The movement to abolish life without parole (LWOP) for juvenile offenders made a big gain this week. On Tuesday Colorado Governor Bill Ritter, a Democrat, signed an executive order creating a clemency board specifically to grant relief to the forty-five juvies currently serving LWOP sentences. Last year, thanks to the efforts of Democratic State Senator Cheri Jahn and Republican State Rep. Lynn Hefley, the state passed a law barring any future LWOPs. Jahn and Hefley had hoped to include a clemency provision for current inmates at the time, but the state’s DAs fought it down during negotiation. The clemency board, then, should be considered a compromise between the humane option (immediate relief for all LWOPs) and the intolerable status quo.
“I don’t know of any state that has retooled its clemency process for juveniles to recognize their rehabilitative potential,” Alison Parker, senior researcher on juvenile issues for New York-based Human Rights Watch, told the Denver Post. “This is an excellent way to approach the issue.” The Post’s editors also praised Ritter’s decision with a middle-of-the-road editorial on Thursday, writing:
Young people who break the law should be held accountable for their crimes. But since youngsters who commit violent offenses, even murder, often do so when they are still mentally and emotionally immature, they should have an avenue for appealing their sentences after a reasonable time to the governor…. We think it’s a fair and judicious way of handling youth crime, considering youngsters’ potential for reform and the medical experts who say teen brains aren’t fully developed. The rules of the board are strict enough, requiring a majority vote before a recommendation is sent to the governor, that we don’t envision a rash of clemency or commutation decisions.

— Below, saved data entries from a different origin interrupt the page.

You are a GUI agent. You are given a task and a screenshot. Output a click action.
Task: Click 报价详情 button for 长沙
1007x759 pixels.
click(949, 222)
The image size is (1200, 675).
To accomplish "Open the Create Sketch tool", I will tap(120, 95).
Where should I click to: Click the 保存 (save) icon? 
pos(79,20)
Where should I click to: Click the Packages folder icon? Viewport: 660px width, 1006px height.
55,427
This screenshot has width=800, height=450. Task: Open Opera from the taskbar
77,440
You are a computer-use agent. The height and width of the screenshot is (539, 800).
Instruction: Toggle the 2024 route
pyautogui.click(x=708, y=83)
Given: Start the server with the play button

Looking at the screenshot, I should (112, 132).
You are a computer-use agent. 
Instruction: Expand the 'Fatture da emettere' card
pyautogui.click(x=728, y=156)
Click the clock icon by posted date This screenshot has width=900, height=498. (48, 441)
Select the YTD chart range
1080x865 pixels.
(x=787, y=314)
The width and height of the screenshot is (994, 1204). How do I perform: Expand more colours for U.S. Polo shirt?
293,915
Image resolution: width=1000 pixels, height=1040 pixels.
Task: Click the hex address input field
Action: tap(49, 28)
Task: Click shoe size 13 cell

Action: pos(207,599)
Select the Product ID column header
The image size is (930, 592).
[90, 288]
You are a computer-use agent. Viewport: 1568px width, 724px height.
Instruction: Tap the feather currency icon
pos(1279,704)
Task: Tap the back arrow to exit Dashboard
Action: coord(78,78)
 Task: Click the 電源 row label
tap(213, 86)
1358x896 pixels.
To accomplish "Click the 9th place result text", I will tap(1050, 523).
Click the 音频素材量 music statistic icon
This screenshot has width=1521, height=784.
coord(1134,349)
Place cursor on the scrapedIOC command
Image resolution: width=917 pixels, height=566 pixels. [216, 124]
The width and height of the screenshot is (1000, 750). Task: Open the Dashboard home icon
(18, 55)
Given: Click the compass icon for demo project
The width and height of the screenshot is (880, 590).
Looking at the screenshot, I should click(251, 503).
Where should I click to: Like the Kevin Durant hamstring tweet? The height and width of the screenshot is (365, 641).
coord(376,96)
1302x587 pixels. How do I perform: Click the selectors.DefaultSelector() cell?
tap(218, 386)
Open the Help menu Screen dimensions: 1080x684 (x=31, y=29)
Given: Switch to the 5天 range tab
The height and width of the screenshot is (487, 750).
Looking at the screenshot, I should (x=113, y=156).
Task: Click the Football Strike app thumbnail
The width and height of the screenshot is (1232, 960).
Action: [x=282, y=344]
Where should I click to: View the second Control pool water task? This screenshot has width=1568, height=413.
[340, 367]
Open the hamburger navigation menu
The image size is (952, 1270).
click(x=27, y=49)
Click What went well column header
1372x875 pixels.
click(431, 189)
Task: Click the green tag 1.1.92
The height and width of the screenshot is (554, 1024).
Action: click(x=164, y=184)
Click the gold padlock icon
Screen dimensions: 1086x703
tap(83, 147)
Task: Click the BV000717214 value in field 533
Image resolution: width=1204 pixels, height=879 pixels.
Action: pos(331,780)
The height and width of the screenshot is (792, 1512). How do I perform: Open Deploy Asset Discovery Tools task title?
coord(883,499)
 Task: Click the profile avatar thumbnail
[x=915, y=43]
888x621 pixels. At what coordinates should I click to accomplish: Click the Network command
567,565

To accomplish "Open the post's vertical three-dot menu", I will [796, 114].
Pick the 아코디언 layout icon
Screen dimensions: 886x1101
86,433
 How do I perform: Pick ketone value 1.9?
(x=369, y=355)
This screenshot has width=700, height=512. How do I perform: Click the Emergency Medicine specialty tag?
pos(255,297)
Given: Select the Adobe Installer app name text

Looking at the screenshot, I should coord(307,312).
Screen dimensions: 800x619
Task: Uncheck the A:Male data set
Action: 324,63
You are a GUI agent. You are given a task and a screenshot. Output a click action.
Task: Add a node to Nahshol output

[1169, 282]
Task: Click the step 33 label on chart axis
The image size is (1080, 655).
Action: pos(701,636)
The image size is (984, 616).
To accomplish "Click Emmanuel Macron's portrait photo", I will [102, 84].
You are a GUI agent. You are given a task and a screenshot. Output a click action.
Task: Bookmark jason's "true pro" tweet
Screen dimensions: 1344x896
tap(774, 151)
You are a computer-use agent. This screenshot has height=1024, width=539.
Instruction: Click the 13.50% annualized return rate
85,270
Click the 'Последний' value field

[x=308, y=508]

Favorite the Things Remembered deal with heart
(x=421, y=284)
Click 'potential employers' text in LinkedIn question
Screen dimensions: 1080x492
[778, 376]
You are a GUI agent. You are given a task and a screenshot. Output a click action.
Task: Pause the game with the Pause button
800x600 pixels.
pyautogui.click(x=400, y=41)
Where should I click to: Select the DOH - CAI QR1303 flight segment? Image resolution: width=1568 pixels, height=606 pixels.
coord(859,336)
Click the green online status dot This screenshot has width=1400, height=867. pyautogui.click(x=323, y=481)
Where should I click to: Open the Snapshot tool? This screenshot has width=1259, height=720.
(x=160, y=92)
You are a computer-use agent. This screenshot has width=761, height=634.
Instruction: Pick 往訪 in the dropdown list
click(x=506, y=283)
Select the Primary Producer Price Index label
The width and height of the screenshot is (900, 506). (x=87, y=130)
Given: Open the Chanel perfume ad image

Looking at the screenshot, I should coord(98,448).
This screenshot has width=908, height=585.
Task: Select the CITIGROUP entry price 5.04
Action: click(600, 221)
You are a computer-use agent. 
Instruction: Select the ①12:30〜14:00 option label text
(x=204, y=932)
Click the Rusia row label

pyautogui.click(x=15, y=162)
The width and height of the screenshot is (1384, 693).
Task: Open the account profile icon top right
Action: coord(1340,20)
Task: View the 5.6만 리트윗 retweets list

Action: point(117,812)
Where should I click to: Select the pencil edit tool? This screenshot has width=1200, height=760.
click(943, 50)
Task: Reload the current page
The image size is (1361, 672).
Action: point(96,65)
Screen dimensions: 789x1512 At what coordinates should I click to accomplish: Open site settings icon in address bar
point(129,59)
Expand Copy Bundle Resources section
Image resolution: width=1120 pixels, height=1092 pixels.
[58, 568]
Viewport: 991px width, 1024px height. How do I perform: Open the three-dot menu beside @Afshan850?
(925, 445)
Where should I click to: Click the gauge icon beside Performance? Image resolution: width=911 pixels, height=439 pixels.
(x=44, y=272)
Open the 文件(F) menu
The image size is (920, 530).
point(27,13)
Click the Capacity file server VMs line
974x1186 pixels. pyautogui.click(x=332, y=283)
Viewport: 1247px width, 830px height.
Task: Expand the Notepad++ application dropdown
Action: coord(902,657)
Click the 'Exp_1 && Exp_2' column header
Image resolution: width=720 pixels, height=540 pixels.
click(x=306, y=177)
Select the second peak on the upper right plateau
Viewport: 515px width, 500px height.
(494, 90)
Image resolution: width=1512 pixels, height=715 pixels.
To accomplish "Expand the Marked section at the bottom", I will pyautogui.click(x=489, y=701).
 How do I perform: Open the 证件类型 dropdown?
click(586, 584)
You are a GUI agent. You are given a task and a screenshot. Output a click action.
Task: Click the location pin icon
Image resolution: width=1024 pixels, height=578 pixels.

It’s too bad we won’t see that rash break out in Colorado, but I’m glad Ritter got the itch. His clemency board, the first of its kind, charts a course away from LWOP that other states may see fit to follow. In the wake of the 2005 Supreme Court decision on Roper v. Simmons, which abolished the death penalty for juveniles, it follows that LWOP should be the next to go. If the Court has acknowledged that it’s excessively cruel and barbaric to execute offenders whose moral faculties aren’t fully developed, then why should we accept a practice that locks them up for the rest of their lives?
There are more than 2,500 juvenile offenders currently serving life without parole in the United States, and they all deserve the same opportunity to appeal their cases as the forty-five in Colorado. It might take some time to grant them their due relief, but surely they’ll wait. They’ve been given no other choice.